Oh I think the issue has been sorted out, thanks! I'm closing this for now... will ping back once I have some results from the projects I mentioned earlier regarding the use of sidechainnet!

Eric

hypnopump commented 3 years ago

Hi there! I'm back! I would like to share with you a project that has been built on top/using Sidechainnet: MP-NeRF: A Massively Parallel Method for Accelerating Protein Structure Reconstruction from Internal Coordinates : basically a faster version (1000x) of the NeRF algorithm for 3d reconstruction. The project wouldn't have been possible without sidechainnet so I would like to thank you for building such an awesome platform from which we've been able tu run our research!

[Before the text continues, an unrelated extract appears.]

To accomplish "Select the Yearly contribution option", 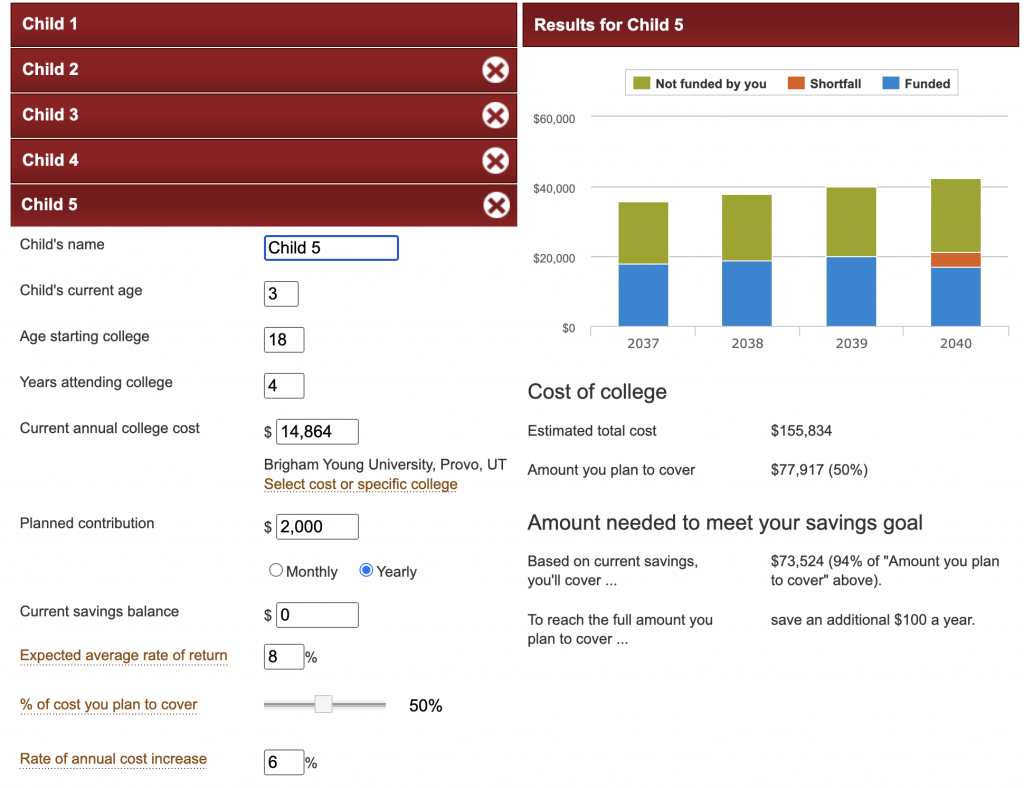I will [366, 570].

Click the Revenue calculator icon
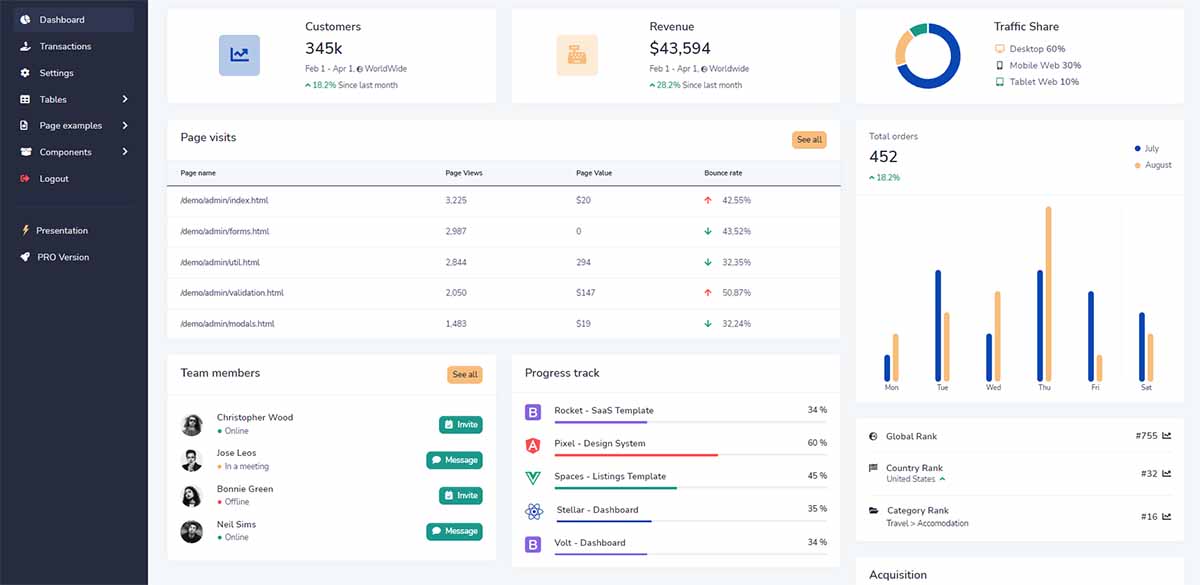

jonathanking commented 3 years ago

Hey Eric, wow, those runtimes look really incredible! NeRF has been a huge bottleneck in my own research projects, so I look forward to learning about your approach and potentially utilizing it! Thanks for sharing.

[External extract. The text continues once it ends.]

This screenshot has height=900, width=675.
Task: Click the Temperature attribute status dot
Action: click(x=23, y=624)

I'm curious about a couple of things if you have a moment to share. What are your thoughts about protein-level parallelism (parallelizing standard NeRF over multiple proteins) as opposed to MP-NeRF? That had been my approach in the past. I know it's fundamentally different, but I am curious how MP-NeRF would compare in a deep learning training context. Also, I think I noticed that there were some other hard-coded values you built into your code. What kind of values did you need on top of the ones from SidechainNet to complete MP-NeRF?

Thanks again, and congrats on getting the preprint and code out!

hypnopump commented 3 years ago

Hmm in deep learning... I'm currently using it for this application. The idea is that it's so fast that it doesn't matter if it's done in a for loop (An extra batch dimension could be added to mp-nerf to accomplish this level of parallelism as well, but i just thought it wasn't worth the time since I have other projects). Also, usually the networks that are used to analyze proteins are so big that the batch size is limitted, and people normally use gradient accumulation, so not big deal really.

WRT the hard-coded values, I only needed the sidechainnet ones to get the basic version of MP-Nerf, the other hardcoded values in the library are for extended applications such as getting a chain conformation only from backbone internal coordinates, etc

jonathanking commented 3 years ago

I see, thanks for the follow-up explanation!

If I was interested in utilizing mp-nerf and I had a vector of angles that I would like to convert to coordinates, what would be the entry point in your code? Do you have a higher-level reconstruction function?